Click-target data:
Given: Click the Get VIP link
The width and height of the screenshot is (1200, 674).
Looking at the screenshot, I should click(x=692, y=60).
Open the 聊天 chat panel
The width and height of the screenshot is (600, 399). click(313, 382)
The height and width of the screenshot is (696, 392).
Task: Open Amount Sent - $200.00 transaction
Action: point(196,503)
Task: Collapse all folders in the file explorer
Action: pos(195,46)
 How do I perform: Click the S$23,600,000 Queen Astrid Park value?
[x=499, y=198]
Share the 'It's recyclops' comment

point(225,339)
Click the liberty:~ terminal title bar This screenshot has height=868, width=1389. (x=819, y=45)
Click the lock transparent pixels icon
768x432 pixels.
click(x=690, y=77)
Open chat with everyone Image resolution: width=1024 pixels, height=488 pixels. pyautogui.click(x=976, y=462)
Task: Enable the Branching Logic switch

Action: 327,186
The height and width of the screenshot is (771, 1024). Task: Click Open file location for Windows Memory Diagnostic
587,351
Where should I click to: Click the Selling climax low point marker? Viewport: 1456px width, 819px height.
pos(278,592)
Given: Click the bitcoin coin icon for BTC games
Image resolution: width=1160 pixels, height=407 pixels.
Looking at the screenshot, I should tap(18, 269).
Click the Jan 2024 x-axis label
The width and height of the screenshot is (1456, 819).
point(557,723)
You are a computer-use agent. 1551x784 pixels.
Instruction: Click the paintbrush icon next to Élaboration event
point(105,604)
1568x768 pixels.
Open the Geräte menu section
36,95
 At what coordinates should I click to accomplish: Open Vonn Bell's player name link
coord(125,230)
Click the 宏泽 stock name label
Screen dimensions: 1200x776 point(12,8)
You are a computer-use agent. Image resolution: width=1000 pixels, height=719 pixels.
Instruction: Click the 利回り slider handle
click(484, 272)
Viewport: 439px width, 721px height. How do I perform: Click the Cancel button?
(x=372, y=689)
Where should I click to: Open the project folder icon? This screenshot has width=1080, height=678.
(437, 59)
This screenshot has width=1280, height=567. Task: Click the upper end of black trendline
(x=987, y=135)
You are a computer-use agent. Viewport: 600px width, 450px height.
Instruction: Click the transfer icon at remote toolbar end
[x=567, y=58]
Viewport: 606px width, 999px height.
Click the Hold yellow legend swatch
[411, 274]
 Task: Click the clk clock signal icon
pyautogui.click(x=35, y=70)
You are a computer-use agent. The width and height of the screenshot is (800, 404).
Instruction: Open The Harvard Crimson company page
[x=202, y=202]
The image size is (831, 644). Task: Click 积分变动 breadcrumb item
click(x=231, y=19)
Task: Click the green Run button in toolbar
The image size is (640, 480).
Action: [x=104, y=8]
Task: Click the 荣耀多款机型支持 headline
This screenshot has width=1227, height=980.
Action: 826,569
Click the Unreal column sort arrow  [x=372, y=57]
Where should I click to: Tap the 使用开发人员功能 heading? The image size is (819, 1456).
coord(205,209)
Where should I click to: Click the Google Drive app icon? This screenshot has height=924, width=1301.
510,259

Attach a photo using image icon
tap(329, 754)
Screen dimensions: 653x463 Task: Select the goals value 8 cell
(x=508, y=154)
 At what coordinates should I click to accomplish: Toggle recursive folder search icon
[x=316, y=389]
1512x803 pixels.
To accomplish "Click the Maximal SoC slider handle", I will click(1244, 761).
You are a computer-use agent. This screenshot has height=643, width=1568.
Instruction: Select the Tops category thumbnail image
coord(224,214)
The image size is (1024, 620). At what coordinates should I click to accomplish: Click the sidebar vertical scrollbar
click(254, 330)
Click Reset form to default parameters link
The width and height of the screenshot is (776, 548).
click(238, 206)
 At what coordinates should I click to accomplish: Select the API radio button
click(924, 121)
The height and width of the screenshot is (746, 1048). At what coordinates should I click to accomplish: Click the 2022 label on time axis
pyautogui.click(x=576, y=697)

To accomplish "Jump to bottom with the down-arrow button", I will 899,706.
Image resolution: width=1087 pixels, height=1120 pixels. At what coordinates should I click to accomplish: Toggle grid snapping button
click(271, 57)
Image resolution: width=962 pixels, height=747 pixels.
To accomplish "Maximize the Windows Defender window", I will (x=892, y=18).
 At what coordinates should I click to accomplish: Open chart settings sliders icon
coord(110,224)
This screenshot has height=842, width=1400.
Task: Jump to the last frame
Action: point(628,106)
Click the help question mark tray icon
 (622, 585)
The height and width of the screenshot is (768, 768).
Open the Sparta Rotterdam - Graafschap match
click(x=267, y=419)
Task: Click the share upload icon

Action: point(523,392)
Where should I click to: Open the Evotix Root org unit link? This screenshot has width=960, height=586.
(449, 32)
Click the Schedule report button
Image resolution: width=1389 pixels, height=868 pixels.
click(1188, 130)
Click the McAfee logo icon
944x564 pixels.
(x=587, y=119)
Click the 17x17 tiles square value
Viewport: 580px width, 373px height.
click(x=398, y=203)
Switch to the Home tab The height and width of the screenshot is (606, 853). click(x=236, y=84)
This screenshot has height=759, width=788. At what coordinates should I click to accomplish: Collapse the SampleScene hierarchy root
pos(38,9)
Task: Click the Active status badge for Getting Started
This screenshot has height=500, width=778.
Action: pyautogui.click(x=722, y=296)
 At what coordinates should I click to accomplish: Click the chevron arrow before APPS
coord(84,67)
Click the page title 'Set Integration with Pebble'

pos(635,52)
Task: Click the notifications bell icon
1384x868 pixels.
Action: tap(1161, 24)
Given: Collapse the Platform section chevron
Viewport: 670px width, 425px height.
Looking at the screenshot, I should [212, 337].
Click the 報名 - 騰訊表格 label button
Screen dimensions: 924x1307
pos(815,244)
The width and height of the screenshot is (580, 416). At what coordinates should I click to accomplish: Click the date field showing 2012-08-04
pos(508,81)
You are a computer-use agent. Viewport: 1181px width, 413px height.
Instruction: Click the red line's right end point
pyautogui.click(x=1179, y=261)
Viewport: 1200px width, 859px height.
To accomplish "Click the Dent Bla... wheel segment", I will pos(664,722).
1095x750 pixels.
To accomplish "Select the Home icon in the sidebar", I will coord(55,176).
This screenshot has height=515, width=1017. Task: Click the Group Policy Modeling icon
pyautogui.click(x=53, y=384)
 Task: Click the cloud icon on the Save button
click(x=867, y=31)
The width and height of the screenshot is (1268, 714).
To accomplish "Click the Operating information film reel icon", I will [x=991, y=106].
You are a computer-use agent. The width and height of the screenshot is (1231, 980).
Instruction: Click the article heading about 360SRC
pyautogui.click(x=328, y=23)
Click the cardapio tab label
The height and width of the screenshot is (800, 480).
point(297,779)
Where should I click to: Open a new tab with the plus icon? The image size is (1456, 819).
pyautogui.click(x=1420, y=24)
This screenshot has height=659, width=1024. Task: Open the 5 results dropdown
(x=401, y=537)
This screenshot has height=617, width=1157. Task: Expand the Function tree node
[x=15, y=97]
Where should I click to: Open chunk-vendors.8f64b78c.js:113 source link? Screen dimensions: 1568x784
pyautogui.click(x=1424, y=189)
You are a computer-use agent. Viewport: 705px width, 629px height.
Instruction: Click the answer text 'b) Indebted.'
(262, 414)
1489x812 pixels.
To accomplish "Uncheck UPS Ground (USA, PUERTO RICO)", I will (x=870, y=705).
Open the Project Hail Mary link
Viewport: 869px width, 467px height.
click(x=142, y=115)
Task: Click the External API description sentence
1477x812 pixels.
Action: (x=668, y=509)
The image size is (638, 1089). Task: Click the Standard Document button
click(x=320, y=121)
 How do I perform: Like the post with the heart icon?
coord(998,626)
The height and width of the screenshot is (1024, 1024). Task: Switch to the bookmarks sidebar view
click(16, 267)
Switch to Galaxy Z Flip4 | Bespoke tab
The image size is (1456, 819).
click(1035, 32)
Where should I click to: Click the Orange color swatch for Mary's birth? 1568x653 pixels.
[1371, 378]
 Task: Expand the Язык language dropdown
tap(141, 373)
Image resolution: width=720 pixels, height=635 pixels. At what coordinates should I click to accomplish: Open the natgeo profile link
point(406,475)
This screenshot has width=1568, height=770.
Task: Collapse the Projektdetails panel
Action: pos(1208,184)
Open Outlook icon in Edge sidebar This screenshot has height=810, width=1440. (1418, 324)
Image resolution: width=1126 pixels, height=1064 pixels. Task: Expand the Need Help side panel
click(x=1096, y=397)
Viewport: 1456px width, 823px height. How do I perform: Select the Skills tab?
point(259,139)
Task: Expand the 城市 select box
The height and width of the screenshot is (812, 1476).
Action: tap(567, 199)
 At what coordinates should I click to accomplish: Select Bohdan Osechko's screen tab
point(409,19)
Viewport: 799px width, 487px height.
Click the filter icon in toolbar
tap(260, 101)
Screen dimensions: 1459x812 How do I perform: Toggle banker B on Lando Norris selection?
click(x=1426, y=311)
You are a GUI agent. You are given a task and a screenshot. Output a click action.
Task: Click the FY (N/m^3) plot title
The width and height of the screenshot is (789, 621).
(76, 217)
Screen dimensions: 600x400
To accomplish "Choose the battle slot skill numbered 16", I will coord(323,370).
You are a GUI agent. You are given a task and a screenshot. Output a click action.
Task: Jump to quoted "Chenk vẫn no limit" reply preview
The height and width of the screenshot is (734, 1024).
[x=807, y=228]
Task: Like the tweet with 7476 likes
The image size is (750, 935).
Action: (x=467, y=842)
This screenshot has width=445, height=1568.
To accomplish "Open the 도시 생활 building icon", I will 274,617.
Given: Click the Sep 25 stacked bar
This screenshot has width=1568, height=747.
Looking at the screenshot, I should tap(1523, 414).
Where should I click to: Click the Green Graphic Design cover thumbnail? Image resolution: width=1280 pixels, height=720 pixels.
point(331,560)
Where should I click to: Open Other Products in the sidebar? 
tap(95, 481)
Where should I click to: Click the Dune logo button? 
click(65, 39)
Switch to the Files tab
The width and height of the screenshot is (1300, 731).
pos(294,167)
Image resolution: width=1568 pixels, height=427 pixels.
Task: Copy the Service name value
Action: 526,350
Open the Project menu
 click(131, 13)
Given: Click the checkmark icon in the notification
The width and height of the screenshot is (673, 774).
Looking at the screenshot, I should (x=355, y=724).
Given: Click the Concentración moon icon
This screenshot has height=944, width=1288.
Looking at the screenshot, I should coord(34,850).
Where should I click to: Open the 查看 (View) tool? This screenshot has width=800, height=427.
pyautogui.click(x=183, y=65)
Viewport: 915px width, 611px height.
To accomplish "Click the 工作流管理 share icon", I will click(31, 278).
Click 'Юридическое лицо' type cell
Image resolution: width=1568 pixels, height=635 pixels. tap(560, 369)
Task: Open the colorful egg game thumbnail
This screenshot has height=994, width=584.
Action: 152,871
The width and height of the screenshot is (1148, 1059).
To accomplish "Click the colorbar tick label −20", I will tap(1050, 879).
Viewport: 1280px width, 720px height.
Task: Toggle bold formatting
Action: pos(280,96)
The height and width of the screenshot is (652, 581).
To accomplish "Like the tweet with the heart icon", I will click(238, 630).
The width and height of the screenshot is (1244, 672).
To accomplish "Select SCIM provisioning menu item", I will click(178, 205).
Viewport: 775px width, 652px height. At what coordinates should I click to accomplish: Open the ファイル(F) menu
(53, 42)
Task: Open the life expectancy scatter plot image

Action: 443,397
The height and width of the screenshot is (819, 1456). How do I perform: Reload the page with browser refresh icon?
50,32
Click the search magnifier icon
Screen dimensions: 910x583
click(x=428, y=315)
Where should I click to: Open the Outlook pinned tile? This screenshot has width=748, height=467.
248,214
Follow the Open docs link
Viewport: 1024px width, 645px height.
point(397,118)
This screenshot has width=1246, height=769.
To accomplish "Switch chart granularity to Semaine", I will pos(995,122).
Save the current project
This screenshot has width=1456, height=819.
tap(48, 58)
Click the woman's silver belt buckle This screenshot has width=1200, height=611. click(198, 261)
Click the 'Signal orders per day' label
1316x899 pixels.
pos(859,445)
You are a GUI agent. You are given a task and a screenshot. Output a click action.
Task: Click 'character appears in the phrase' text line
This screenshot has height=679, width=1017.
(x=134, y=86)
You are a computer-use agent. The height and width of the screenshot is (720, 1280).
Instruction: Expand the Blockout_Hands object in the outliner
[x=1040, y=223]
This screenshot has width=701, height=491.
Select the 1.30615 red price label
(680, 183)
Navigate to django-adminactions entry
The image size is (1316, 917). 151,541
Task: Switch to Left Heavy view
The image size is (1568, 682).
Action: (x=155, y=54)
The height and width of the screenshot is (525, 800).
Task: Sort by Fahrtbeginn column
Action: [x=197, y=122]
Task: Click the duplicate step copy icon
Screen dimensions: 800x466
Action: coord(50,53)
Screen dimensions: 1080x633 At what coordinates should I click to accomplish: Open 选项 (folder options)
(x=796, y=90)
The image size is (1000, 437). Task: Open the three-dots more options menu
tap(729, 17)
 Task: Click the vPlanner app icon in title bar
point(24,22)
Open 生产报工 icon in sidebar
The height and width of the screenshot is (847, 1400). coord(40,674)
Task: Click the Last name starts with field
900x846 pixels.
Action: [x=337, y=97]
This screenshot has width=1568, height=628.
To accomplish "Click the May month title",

## GIVEN INSTRUCTION
Starting at the line containing "Attach a photo using image icon" and ending at the line containing "will (x=892, y=18).", switch every "Select" to "Choose". Give back only those lines, with nothing else changed.

## ANSWER TO THE TASK
Attach a photo using image icon
tap(329, 754)
Screen dimensions: 653x463 Task: Choose the goals value 8 cell
(x=508, y=154)
 At what coordinates should I click to accomplish: Toggle recursive folder search icon
[x=316, y=389]
1512x803 pixels.
To accomplish "Click the Maximal SoC slider handle", I will click(1244, 761).
You are a computer-use agent. This screenshot has height=643, width=1568.
Instruction: Choose the Tops category thumbnail image
coord(224,214)
The image size is (1024, 620). At what coordinates should I click to accomplish: Click the sidebar vertical scrollbar
click(254, 330)
Click Reset form to default parameters link
The width and height of the screenshot is (776, 548).
click(238, 206)
 At what coordinates should I click to accomplish: Choose the API radio button
click(924, 121)
The height and width of the screenshot is (746, 1048). At what coordinates should I click to accomplish: Click the 2022 label on time axis
pyautogui.click(x=576, y=697)

To accomplish "Jump to bottom with the down-arrow button", I will 899,706.
Image resolution: width=1087 pixels, height=1120 pixels. At what coordinates should I click to accomplish: Toggle grid snapping button
click(271, 57)
Image resolution: width=962 pixels, height=747 pixels.
To accomplish "Maximize the Windows Defender window", I will (x=892, y=18).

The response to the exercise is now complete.